Staff at the Environment Agency, responsible for regulating UK waterways, are set to take action short of strike, in a struggle over pay and conditions. This must be linked to bold demands for public ownership of the country’s natural resources.
Two unions – Prospect and Unison – have announced plans for industrial action at the Environment Agency (EA): a major government institution tasked with flood protection and environmental standards.
From 12 December, EA staff will be taking part in continuous action, short of strike. This includes only working contracted hours, and refusing to take on any unpaid overtime.
If the unions’ demands are not met, then this could escalate to a full strike. This would be the first walkout over pay in the agency’s 26-year history.
Impact of austerity
In truth, however, the conditions for such a situation have been building for some time.
Over the last twelve years of Tory rule, the EA has seen its budget cut by almost a quarter, even as climate change intensifies yearly flooding events in Britain.
A lack of funds has also limited the agency’s ability to protect UK waterways against harm from private water monopolies and other polluting capitalists.
Consequently, no English rivers pass the EA’s standards for chemical health; and only 14% meet standards for good ecological health.
At the same time, workers across the country are being hit hard by this mismanagement. While the majority of focus at the moment is on soaring energy costs, water bills have also risen over the last year – in some regions by as much as 10%.
Stagnant wages
Like many other public sector workers, EA employees have seen their wages near-frozen for years.
Staff have received either no pay rise whatsoever, as in the 2021-22 financial year, or a below-inflation pay rise every year for the last decade. The result is a real-terms pay cut of around 21% in this period.
Casualisation has also become increasingly widespread, in the form of recurring short-term contracts for new joiners, alongside a gradual cutting of 2,000 staff – a full sixth of the agency’s workforce.
This has led to massive overwork and chronic low pay. With a cost-of-living catastrophe bearing down on the whole working class, these issues have finally boiled over into potential action.
The crisis is apparent at every level of the agency. Even EA chief executive James Bevan admitted in a leaked letter to the then-environment secretary that: “Many are now experiencing real hardship. Some are using foodbanks.”
Bevan went on to describe the cap on wages at this time as “unjust, unwise, and unfair”. When even the highest officers in the agency are talking in these terms, you know things are bad.
Nevertheless, the cuts will go ahead. Faced with the choice between forcing workers to shoulder the costs of the crisis or taking a hit to their profits, the capitalist class and its representatives will always choose the former.
Ballot success
EA workers are not prepared to take this lying down, however. After being offered yet another below-inflation pay rise of just 2-3%, plus a frankly insulting £345 one-off payment, Unison responded by balloting its 2,800 members at the agency.
The result was a clear mandate for action. Smashing the Tories’ anti-union turnout threshold, 73% voted to down tools. This is a significant improvement on previous strike ballot efforts.
In a similar move, fellow EA union Prospect balloted its members, returning a result of 67% in favour of strike action, with 92% backing action short of strike.
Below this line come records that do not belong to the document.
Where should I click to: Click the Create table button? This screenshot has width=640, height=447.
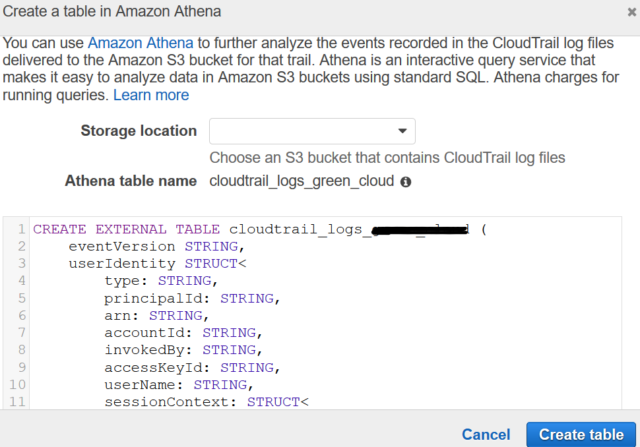click(x=580, y=434)
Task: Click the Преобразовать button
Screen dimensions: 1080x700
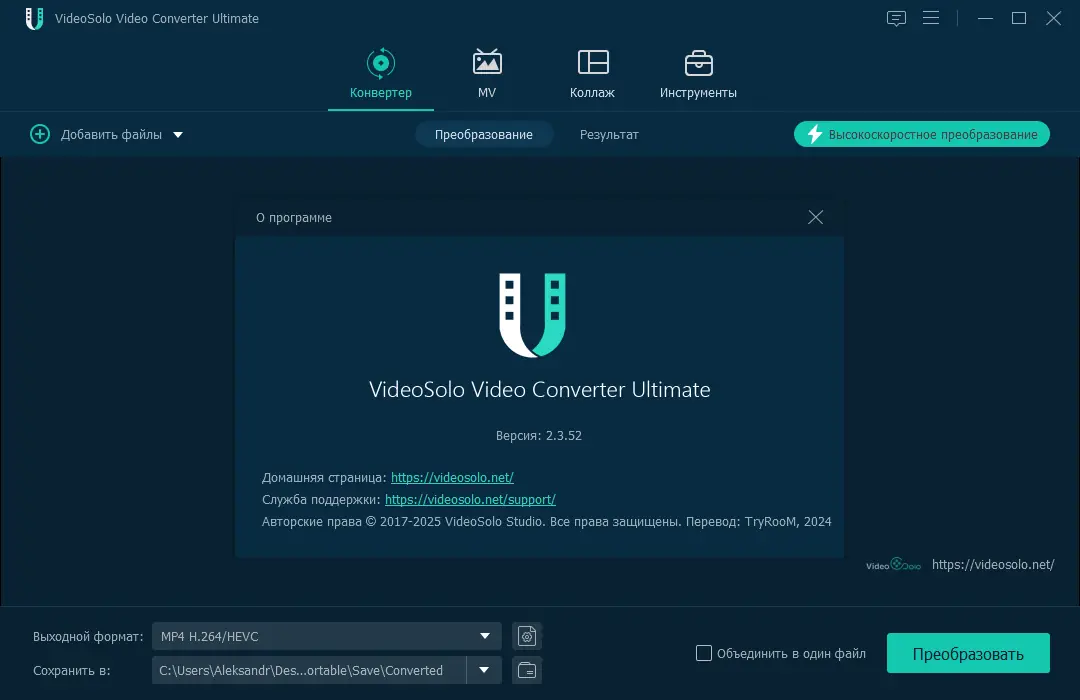Action: (967, 653)
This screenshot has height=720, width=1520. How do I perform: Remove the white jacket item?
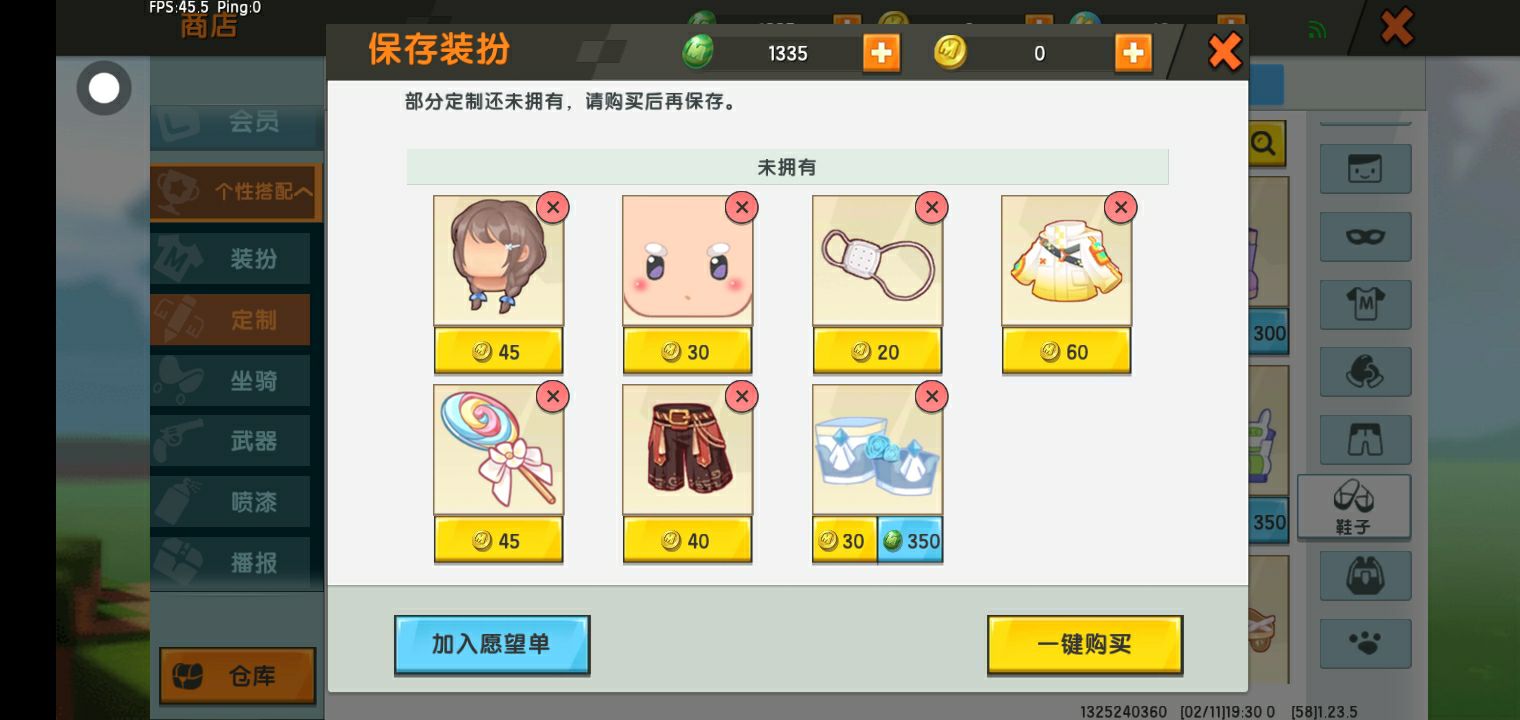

This poses the possibility of united action from workers across different unions – a key step for the EA in particular, considering that Unite and PCS also organise some workers at the agency.
Workers’ control
Over the years, an increasingly corporate structure has taken hold at the EA – a reflection of the big business interests that now dominate our water supplies. Consequently, the agency has proven inadequate at managing the country’s rivers, reservoirs, and waterways.
The struggle for decent pay and conditions by EA workers must therefore be linked to bold political demands across the labour movement for public ownership and control over all essential natural resources.
This should be accompanied by calls for democratic workers’ control of institutions like the Environment Agency by workers themselves.
Under capitalism, environment workers are constantly hampered by top-down bureaucratic mismanagement, and by the imperatives of a profit-driven, privatised water system.
By contrast, a socialist society – under workers’ control – could properly allocate resources to flood and environmental protection, and democratically plan a green transition across the economy, without sacrificing workers’ wages and conditions in the process.
Ultimately, you cannot plan what you do not control; and you cannot control what you do not own. That is as true of environmental protection as it is of any other area of society.
The labour movement must therefore offer their full support and solidarity to EA workers’ struggle – helping to coordinate action across the unions, and fighting to transform society along socialist lines, in order to defend both workers and the environment.
- Victory to EA workers!
- Link the struggles to win!
- For democratic control of our water resources and management!